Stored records
▼

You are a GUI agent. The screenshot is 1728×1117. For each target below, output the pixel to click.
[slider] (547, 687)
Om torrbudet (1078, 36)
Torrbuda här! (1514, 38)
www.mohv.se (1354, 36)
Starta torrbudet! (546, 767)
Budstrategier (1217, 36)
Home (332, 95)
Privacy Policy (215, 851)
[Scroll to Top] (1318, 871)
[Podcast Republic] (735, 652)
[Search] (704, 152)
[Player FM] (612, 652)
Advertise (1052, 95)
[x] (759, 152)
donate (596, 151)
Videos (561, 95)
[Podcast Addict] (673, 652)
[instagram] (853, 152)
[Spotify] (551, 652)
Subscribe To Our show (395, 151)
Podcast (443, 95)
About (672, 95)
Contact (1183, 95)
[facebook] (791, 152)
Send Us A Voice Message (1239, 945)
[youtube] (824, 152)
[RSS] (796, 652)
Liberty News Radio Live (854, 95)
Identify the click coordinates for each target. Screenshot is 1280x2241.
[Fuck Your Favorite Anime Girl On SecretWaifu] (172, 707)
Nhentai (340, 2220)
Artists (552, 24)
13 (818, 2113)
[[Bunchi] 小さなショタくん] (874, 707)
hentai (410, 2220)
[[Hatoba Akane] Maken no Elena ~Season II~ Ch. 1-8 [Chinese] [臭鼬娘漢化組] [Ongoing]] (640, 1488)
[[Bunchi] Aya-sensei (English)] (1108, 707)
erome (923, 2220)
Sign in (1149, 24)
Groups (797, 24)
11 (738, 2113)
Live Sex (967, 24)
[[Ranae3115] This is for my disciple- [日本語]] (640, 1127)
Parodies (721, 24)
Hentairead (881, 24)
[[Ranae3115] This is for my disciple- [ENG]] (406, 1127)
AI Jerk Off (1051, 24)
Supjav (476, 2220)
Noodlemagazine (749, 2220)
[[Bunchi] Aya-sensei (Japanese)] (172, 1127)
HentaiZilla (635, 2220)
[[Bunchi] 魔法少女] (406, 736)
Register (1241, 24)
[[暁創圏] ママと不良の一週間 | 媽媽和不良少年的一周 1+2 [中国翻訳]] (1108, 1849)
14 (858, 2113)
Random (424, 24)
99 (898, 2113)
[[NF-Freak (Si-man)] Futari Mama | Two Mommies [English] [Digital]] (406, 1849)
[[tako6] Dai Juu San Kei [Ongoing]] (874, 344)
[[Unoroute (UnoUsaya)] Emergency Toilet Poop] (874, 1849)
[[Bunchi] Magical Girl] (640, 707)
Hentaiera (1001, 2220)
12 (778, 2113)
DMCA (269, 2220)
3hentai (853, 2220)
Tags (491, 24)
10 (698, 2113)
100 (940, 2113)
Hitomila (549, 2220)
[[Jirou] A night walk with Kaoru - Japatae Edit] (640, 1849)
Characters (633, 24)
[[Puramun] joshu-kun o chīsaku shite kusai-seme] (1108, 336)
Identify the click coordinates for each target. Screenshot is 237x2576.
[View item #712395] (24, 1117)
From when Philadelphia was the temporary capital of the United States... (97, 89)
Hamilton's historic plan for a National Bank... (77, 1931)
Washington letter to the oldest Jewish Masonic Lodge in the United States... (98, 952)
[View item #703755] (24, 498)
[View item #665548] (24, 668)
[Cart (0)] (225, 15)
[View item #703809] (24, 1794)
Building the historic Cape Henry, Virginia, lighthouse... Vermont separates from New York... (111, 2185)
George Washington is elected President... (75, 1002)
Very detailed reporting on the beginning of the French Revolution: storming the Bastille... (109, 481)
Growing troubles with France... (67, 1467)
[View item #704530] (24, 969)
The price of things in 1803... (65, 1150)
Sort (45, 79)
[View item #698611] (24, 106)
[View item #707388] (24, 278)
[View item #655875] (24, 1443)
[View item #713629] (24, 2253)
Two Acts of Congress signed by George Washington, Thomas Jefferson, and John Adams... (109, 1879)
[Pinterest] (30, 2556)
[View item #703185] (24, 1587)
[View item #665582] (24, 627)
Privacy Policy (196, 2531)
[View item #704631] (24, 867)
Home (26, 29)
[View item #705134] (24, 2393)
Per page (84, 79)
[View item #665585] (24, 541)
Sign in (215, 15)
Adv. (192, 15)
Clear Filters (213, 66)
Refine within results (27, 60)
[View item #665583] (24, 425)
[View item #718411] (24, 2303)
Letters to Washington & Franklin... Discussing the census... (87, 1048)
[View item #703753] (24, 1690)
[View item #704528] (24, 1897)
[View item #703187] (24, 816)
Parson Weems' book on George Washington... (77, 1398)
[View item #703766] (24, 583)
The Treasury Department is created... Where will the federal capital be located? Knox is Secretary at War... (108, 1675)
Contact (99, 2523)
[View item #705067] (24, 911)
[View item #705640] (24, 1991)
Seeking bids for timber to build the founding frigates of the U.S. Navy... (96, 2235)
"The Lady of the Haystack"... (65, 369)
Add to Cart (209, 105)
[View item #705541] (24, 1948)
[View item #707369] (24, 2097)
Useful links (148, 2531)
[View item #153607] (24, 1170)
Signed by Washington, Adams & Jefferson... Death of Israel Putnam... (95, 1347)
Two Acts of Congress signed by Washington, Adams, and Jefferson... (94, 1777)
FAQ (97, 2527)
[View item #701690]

▲

(Activity): Reproduce the records exactly, keeping every line.

(Completed task):
You are a GUI agent. The screenshot is 1728×1117. For each target below, output the pixel to click.
[slider] (547, 687)
Om torrbudet (1078, 36)
Torrbuda här! (1514, 38)
www.mohv.se (1354, 36)
Starta torrbudet! (546, 767)
Budstrategier (1217, 36)
Home (332, 95)
Privacy Policy (215, 851)
[Scroll to Top] (1318, 871)
[Podcast Republic] (735, 652)
[Search] (704, 152)
[Player FM] (612, 652)
Advertise (1052, 95)
[x] (759, 152)
donate (596, 151)
Videos (561, 95)
[Podcast Addict] (673, 652)
[instagram] (853, 152)
[Spotify] (551, 652)
Subscribe To Our show (395, 151)
Podcast (443, 95)
About (672, 95)
Contact (1183, 95)
[facebook] (791, 152)
Send Us A Voice Message (1239, 945)
[youtube] (824, 152)
[RSS] (796, 652)
Liberty News Radio Live (854, 95)
Identify the click coordinates for each target. Screenshot is 1280x2241.
[Fuck Your Favorite Anime Girl On SecretWaifu] (172, 707)
Nhentai (340, 2220)
Artists (552, 24)
13 (818, 2113)
[[Bunchi] 小さなショタくん] (874, 707)
hentai (410, 2220)
[[Hatoba Akane] Maken no Elena ~Season II~ Ch. 1-8 [Chinese] [臭鼬娘漢化組] [Ongoing]] (640, 1488)
[[Bunchi] Aya-sensei (English)] (1108, 707)
erome (923, 2220)
Sign in (1149, 24)
Groups (797, 24)
11 (738, 2113)
Live Sex (967, 24)
[[Ranae3115] This is for my disciple- [日本語]] (640, 1127)
Parodies (721, 24)
Hentairead (881, 24)
[[Ranae3115] This is for my disciple- [ENG]] (406, 1127)
AI Jerk Off (1051, 24)
Supjav (476, 2220)
Noodlemagazine (749, 2220)
[[Bunchi] Aya-sensei (Japanese)] (172, 1127)
HentaiZilla (635, 2220)
[[Bunchi] 魔法少女] (406, 736)
Register (1241, 24)
[[暁創圏] ママと不良の一週間 | 媽媽和不良少年的一周 1+2 [中国翻訳]] (1108, 1849)
14 (858, 2113)
Random (424, 24)
99 (898, 2113)
[[NF-Freak (Si-man)] Futari Mama | Two Mommies [English] [Digital]] (406, 1849)
[[tako6] Dai Juu San Kei [Ongoing]] (874, 344)
[[Unoroute (UnoUsaya)] Emergency Toilet Poop] (874, 1849)
[[Bunchi] Magical Girl] (640, 707)
Hentaiera (1001, 2220)
12 (778, 2113)
DMCA (269, 2220)
3hentai (853, 2220)
Tags (491, 24)
10 (698, 2113)
100 (940, 2113)
Hitomila (549, 2220)
[[Jirou] A night walk with Kaoru - Japatae Edit] (640, 1849)
Characters (633, 24)
[[Puramun] joshu-kun o chīsaku shite kusai-seme] (1108, 336)
Identify the click coordinates for each target. Screenshot is 237x2576.
[View item #712395] (24, 1117)
From when Philadelphia was the temporary capital of the United States... (97, 89)
Hamilton's historic plan for a National Bank... (77, 1931)
Washington letter to the oldest Jewish Masonic Lodge in the United States... (98, 952)
[View item #703755] (24, 498)
[View item #665548] (24, 668)
[Cart (0)] (225, 15)
[View item #703809] (24, 1794)
Building the historic Cape Henry, Virginia, lighthouse... Vermont separates from New York... (111, 2185)
George Washington is elected President... (75, 1002)
Very detailed reporting on the beginning of the French Revolution: storming the Bastille... (109, 481)
Growing troubles with France... (67, 1467)
[View item #704530] (24, 969)
The price of things in 1803... (65, 1150)
Sort (45, 79)
[View item #698611] (24, 106)
[View item #707388] (24, 278)
[View item #655875] (24, 1443)
[View item #713629] (24, 2253)
Two Acts of Congress signed by George Washington, Thomas Jefferson, and John Adams... (109, 1879)
[Pinterest] (30, 2556)
[View item #703185] (24, 1587)
[View item #665582] (24, 627)
Privacy Policy (196, 2531)
[View item #704631] (24, 867)
Home (26, 29)
[View item #705134] (24, 2393)
Per page (84, 79)
[View item #665585] (24, 541)
Sign in (215, 15)
Adv. (192, 15)
Clear Filters (213, 66)
Refine within results (27, 60)
[View item #665583] (24, 425)
[View item #718411] (24, 2303)
Letters to Washington & Franklin... Discussing the census... (87, 1048)
[View item #703753] (24, 1690)
[View item #704528] (24, 1897)
[View item #703187] (24, 816)
Parson Weems' book on George Washington... (77, 1398)
[View item #703766] (24, 583)
The Treasury Department is created... Where will the federal capital be located? Knox is Secretary at War... (108, 1675)
Contact (99, 2523)
[View item #705067] (24, 911)
[View item #705640] (24, 1991)
Seeking bids for timber to build the founding frigates of the U.S. Navy... (96, 2235)
"The Lady of the Haystack"... (65, 369)
Add to Cart (209, 105)
[View item #705541] (24, 1948)
[View item #707369] (24, 2097)
Useful links (148, 2531)
[View item #153607] (24, 1170)
Signed by Washington, Adams & Jefferson... Death of Israel Putnam... (95, 1347)
Two Acts of Congress signed by Washington, Adams, and Jefferson... (94, 1777)
FAQ (97, 2527)
[View item #701690]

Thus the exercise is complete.